In the face of this inflation, the report indicated that “talking about the food insecurity of the Lebanese population is a difficult reality. UNICEF report figures indicate that 30 percent of Lebanon’s children sleep with empty stomachs, which is a painful fact that Lebanon has not yet reached the depths of the deep crisis in itself.” maximum”.

The observatory’s report concluded that “in the next stage, there is nothing left but the solidarity of people with each other and dependence on civil and family ties at the level of towns, villages and city neighborhoods, until the storm of the crisis passes with a minimum of tragedies, malnutrition and multiple human costs.”
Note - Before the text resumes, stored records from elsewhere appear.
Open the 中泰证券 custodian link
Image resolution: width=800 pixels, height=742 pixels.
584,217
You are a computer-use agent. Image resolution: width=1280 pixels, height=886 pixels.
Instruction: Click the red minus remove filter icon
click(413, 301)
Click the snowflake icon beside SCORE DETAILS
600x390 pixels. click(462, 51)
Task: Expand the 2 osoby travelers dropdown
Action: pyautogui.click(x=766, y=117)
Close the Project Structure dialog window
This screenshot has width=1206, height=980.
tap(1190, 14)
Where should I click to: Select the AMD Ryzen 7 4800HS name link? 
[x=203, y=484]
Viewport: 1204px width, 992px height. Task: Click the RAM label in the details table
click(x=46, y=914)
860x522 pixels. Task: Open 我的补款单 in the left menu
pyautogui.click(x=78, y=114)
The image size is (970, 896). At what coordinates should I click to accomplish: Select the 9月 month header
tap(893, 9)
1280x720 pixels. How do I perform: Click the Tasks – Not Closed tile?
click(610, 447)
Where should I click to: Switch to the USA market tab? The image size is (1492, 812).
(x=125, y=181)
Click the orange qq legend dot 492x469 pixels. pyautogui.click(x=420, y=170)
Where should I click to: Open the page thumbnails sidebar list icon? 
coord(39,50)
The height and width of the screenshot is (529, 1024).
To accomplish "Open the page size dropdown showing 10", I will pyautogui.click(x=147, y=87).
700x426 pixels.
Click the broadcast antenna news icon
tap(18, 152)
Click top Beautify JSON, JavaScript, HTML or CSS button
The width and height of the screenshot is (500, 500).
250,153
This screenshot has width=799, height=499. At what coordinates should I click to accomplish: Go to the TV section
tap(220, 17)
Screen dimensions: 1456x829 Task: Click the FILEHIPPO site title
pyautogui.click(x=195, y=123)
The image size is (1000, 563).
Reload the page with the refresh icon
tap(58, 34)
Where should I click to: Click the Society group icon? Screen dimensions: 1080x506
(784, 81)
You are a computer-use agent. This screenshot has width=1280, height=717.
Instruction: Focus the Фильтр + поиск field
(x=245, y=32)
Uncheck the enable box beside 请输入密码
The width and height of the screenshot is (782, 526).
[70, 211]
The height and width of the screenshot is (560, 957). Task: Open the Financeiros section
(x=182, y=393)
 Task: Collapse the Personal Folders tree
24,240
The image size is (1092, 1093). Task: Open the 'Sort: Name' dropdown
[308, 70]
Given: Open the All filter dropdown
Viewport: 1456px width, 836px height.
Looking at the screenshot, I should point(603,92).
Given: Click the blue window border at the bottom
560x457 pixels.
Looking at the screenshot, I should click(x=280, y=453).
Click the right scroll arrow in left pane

Economic analyst Joseph Farah told Sky News Arabia, commenting on these figures: “If the price of the dollar has reached 18,000 Lebanese pounds, and if the Banque du Liban supports some basic commodities, despite its reservations about that, and if the Banque du Liban has started implementing its circular 158 By paying 400 dollars and the same amount in Lebanese currency per month, which leads to more inflation and a devaluation of the Lebanese pound, and if salaries and wages continue to achieve more losses, it is natural for the poverty rate in Lebanon to rise to more than 66 percent and to abolish the middle class entirely”.

Farah added: “On the other hand, despite the political crisis, the solidarity between the two wings of Lebanon, the resident and the expatriate, is the current way to relieve the pressure on the poor and destitute, as evidenced by what is happening at Rafic Hariri Airport on a daily basis with the return of passengers, most of whom are Lebanese, carrying bedding, medicines, and some unfair deficiencies. found and missing in Lebanon.

He continued, “The money transferred from the Lebanese expatriates is like a dose of oxygen for the Lebanese living in Lebanon, in addition to the role of some associations and institutions that play a role in this regard.”

He believed that “the Lebanese problem can only be resolved by addressing the political problem and opening the way for the formation of a government that implements reforms and is the obligatory passage to the International Monetary Fund to secure material aid.”